Philippe Calvario annonce un peu pompeusement: « Avec Marivaux et Mayenburg, je travaille depuis quelque temps à un cycle autour du couple et que, tout comme Fassbinder, ce sont les langages qui traitent de la destruction amoureuse. Fassbinder possède également une radicalité dans l’écriture que l’on retrouve peu aujourd’hui ». Fassbinder mort à 37 ans, l’âge de Calvario, ne cesse de le fasciner mais,  au-delà de la note d’intention, que voit-on sur un  plateau plutôt encombré: beaucoup de choses mais  peu de sens!

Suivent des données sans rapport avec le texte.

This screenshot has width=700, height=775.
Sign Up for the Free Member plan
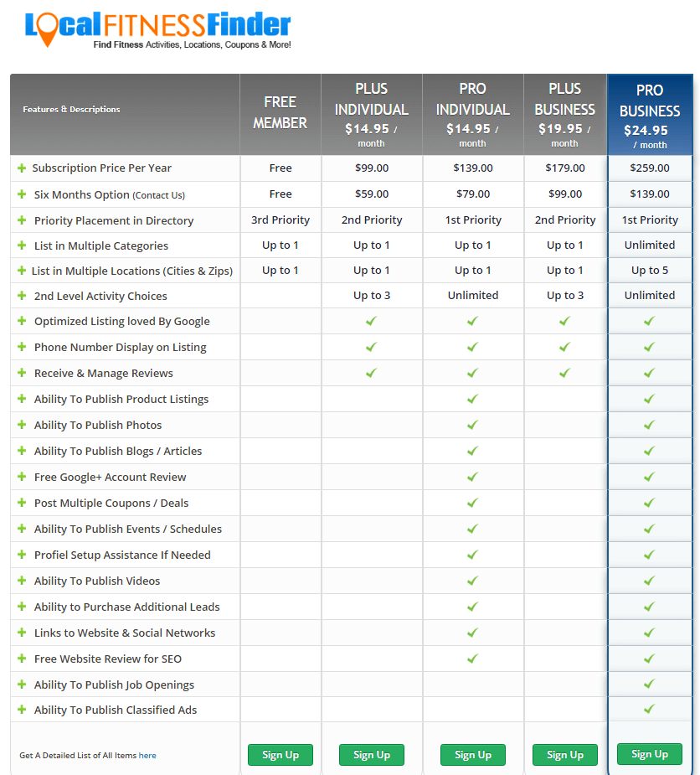point(281,755)
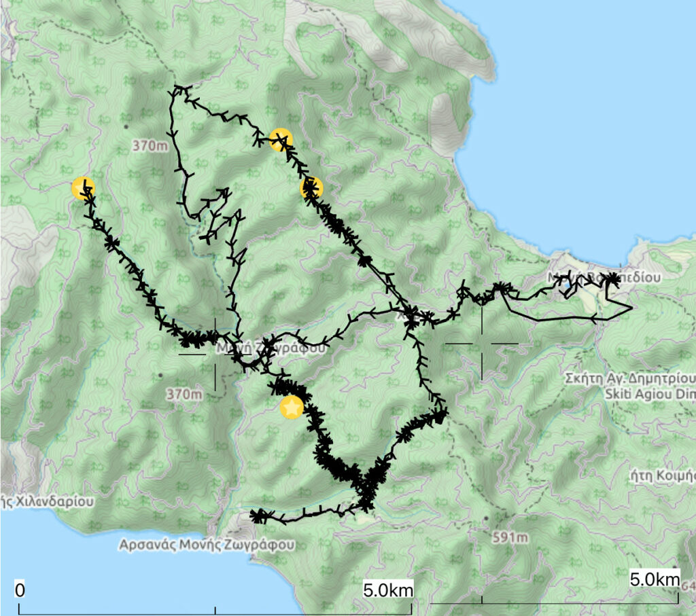696x616 pixels.
Task: Click the 5.0km label in the bottom-right corner
Action: [x=655, y=579]
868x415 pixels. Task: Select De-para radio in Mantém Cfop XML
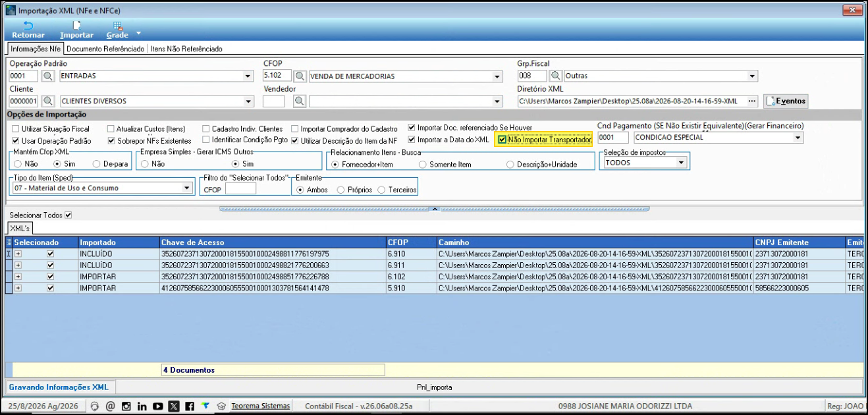[x=97, y=164]
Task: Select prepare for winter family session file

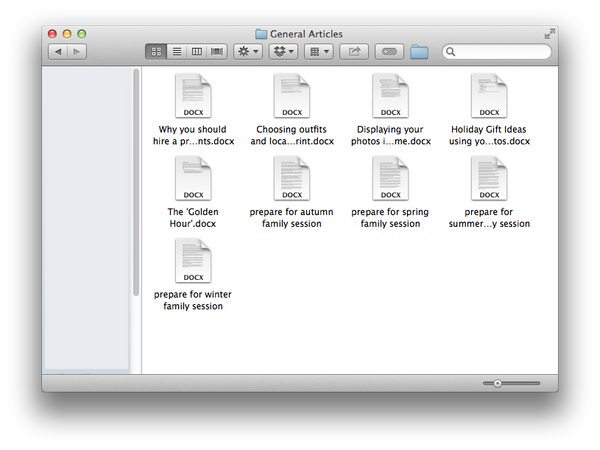Action: pyautogui.click(x=192, y=263)
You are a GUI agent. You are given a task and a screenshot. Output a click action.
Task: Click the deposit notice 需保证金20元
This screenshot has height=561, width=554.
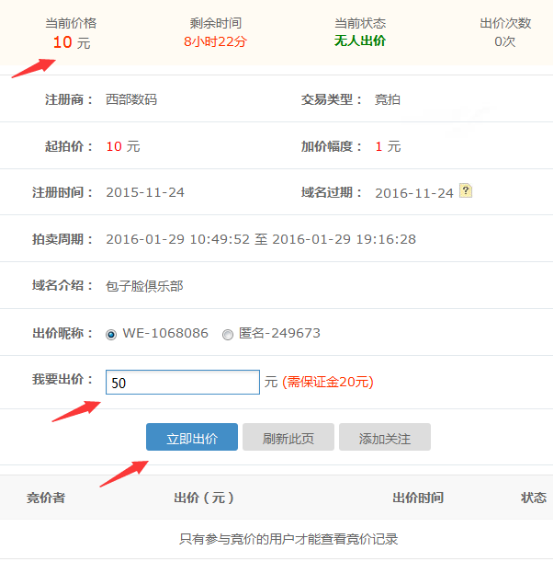point(328,382)
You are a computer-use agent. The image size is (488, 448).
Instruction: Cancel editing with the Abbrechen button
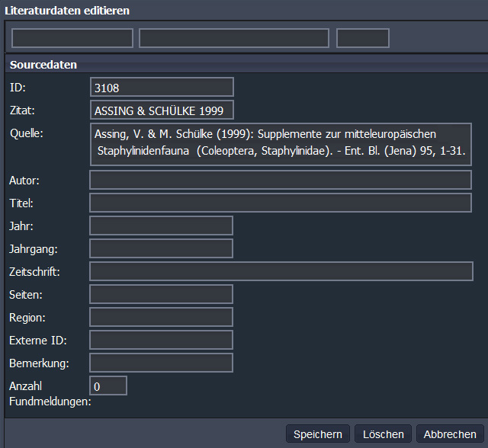[x=450, y=434]
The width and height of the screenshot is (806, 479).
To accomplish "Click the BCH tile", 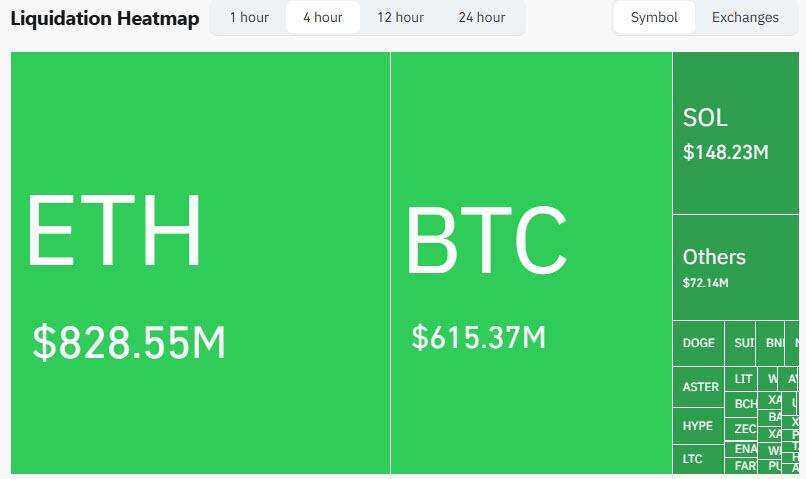I will pos(745,404).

Cela commence plutôt mal avec un mannequin en polyester blanc sans tête posé sur le bord d’une loge d’avant-scène au parterre. Le rideau levé, on se trouve dans une sorte de chambre/bureau/atelier assez clinquant et kitsch avec miroirs, lit  sur estrade, table en acier chromé et verre. Comme il n’est fait mention que de « conseils scénographiques « (sic)-sans doute un nouveau concept!-on peut supposer que la chose est de la responsabilité de Calvario lui-même. En tout cas, c’est franchement laid , surtout quand il s’agit de l’appartement d’une soi-disant grande créatrice de mode;  on ne sait pas si c’est au premier ou au second degré, mais, comme dit le bon vieux proverbe auvergnat, le second rattrape souvent le premier…

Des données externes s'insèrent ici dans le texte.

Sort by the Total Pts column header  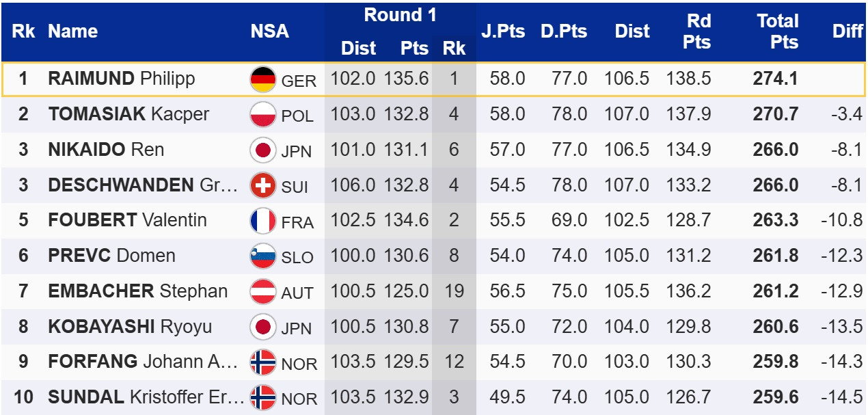pyautogui.click(x=778, y=31)
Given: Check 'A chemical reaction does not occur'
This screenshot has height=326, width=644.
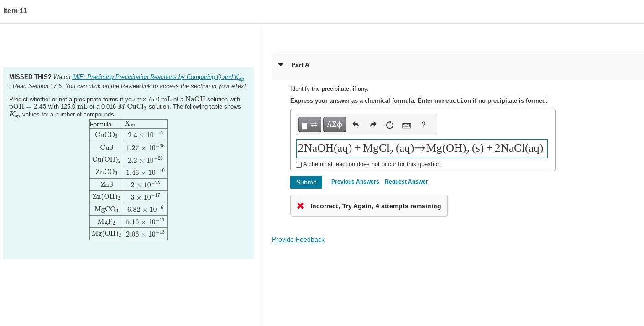Looking at the screenshot, I should tap(298, 164).
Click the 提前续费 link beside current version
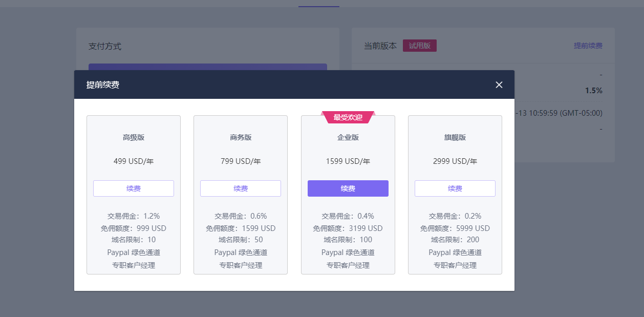This screenshot has height=317, width=644. 588,46
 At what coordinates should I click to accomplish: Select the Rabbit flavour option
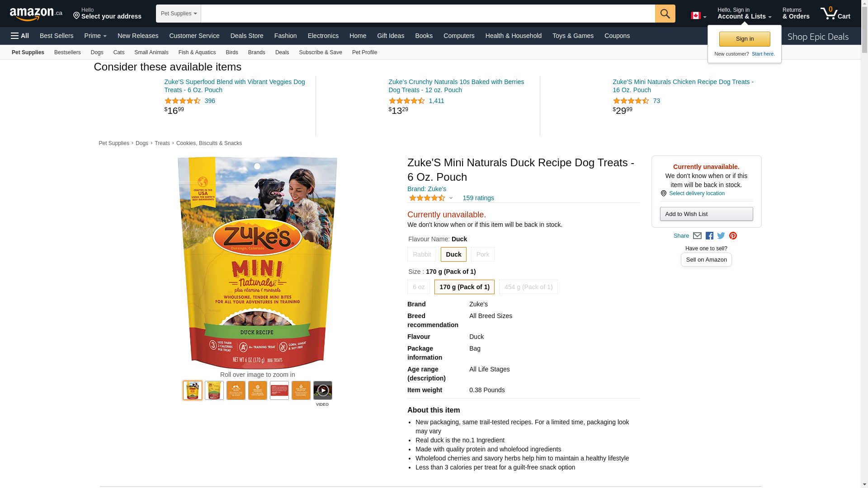coord(421,254)
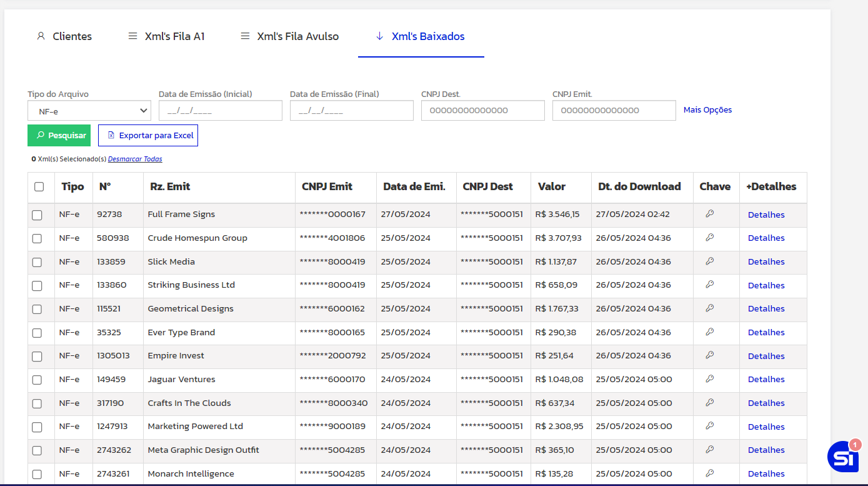868x486 pixels.
Task: Select the checkbox for Ever Type Brand
Action: [37, 333]
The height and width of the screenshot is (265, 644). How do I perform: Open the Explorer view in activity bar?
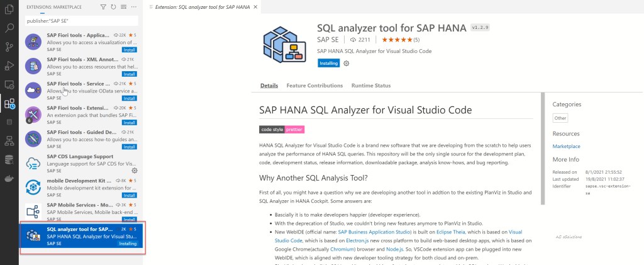[9, 9]
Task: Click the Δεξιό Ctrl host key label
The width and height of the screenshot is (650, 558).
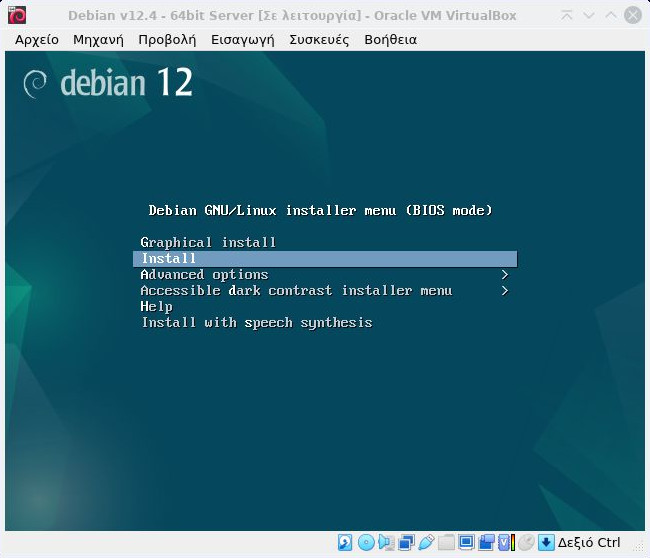Action: [590, 543]
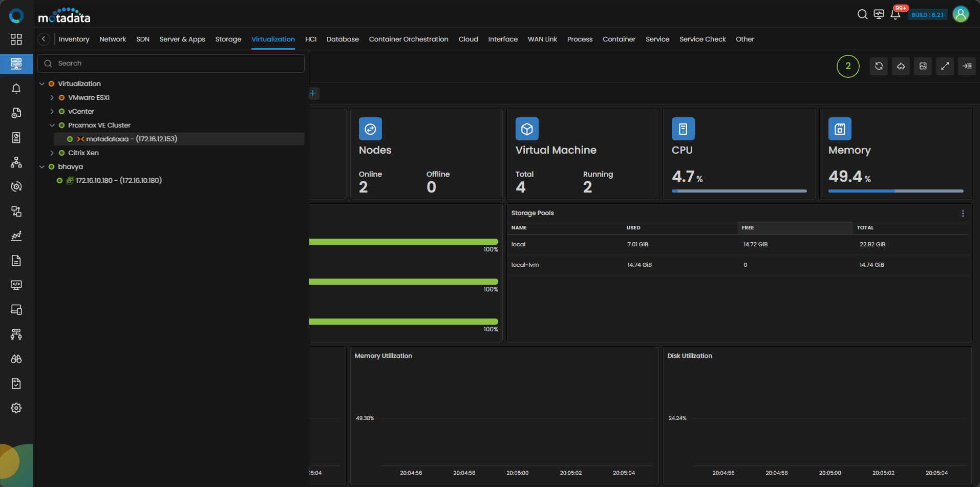
Task: Open settings gear in left sidebar
Action: click(x=16, y=408)
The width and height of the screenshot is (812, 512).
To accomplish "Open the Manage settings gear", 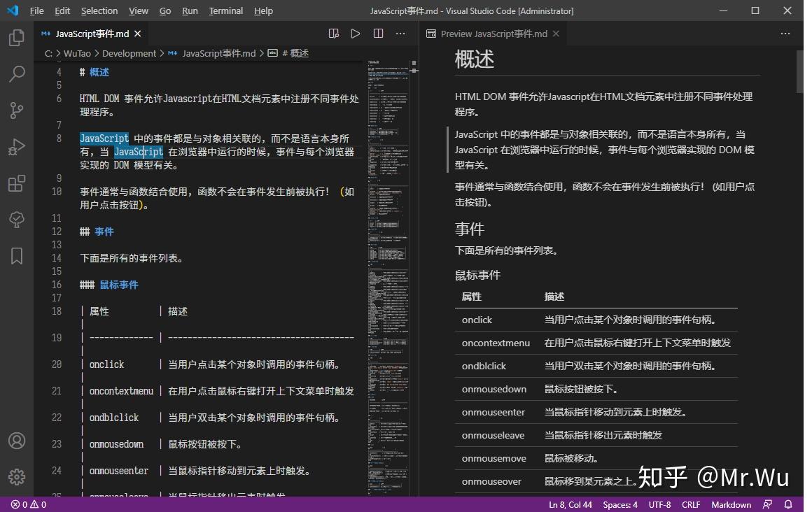I will [16, 476].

Comme la direction d’acteurs est aux abonnés absents,  il n’y a pas d’unité de jeu et  on a bien du mal à croire à ce personnage de Petra von Kant incarnée par une Maruschka Detmers, en blonde platinée qui minaude et qui en fait des tonnes;  les autres comédiennes  font ce qu’elles peuvent mais jouent un peu chacune de leur côté, avec parfois, tout de même, de beaux accents de vérité chez Julie Harnois ( Karin) ou Odile Mallet, remarquablement sobre et digne (la mère de Petra).

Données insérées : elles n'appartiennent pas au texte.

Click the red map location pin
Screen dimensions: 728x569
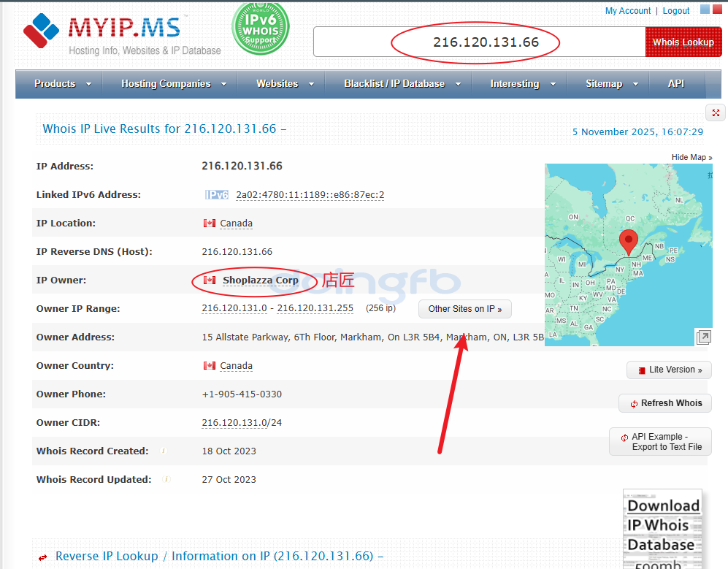click(x=628, y=242)
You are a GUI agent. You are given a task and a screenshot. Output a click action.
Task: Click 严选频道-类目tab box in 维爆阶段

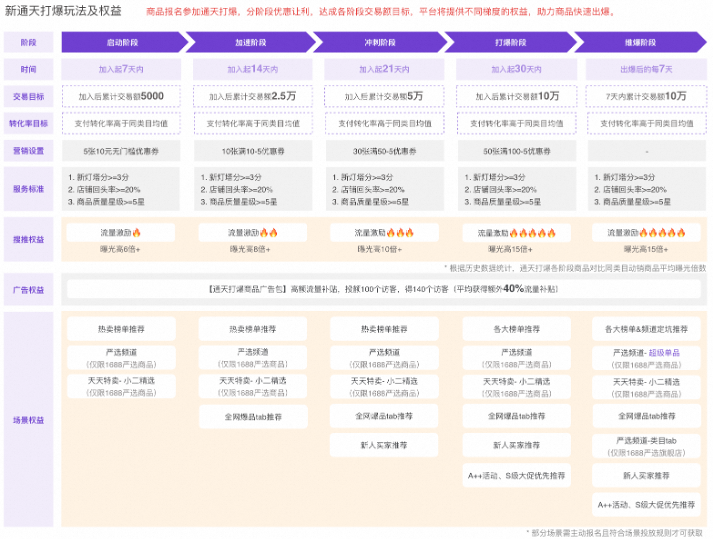click(645, 446)
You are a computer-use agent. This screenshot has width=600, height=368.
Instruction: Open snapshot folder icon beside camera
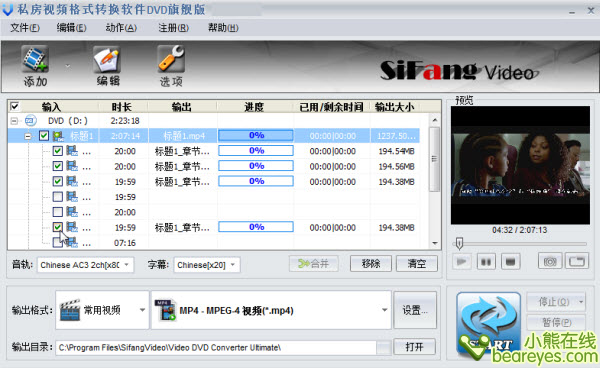577,262
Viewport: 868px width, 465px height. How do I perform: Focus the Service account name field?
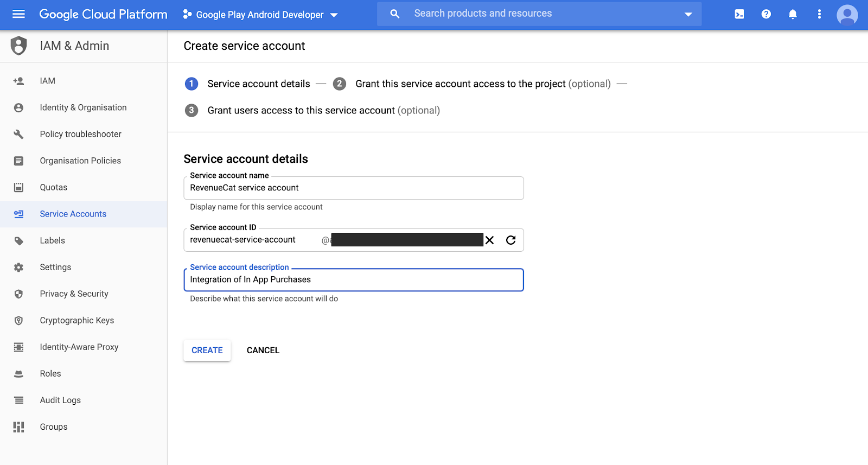(354, 188)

Mais on ne comprend pas que Calvario ait transformé la pauvre Marlène en sombre idiote; tout est souvent surjoué, surligné, parfois même mal dit, comme si Calvario hésitait constamment entre le réalisme et l’ironie par rapport au texte de Fassbinder.

Le metteur en scène a cru bon à la fin de chaque acte de nous mettre un peu de The Cure, de Jessye Norman ou de Klaus Nomi: c’est un peu facile ce surlignage,  cela ne mange pas de pain et c’est apparemment juste pour donner le temps à Maruscka Detmers de changer de robe. Comme dans le bon vieux boulevard! Mais quand Calvario dit que chacun de ces morceaux renvoie à quelque chose de sexuel, un lien vers l’érotisme, il ne manque pas de souffle, surtout dans ce contexte…
Alors à voir? Non, il y a des limites,  et ce genre de travail-désolé Patrice Martinet mais vos choix sont d’habitude beaucoup plus rigoureux!-, n’a pas grand intérêt et n’aurait jamais dû franchir les portes de l’Athénée…
Maintenant si cela vous tente… Mais mieux vaut aller voir le film de Fassbinder,  même si et surtout Calvario ne l’aime pas beaucoup!

Philippe du Vignal

Théâtre de l’Athénée jusqu’au  9 juin.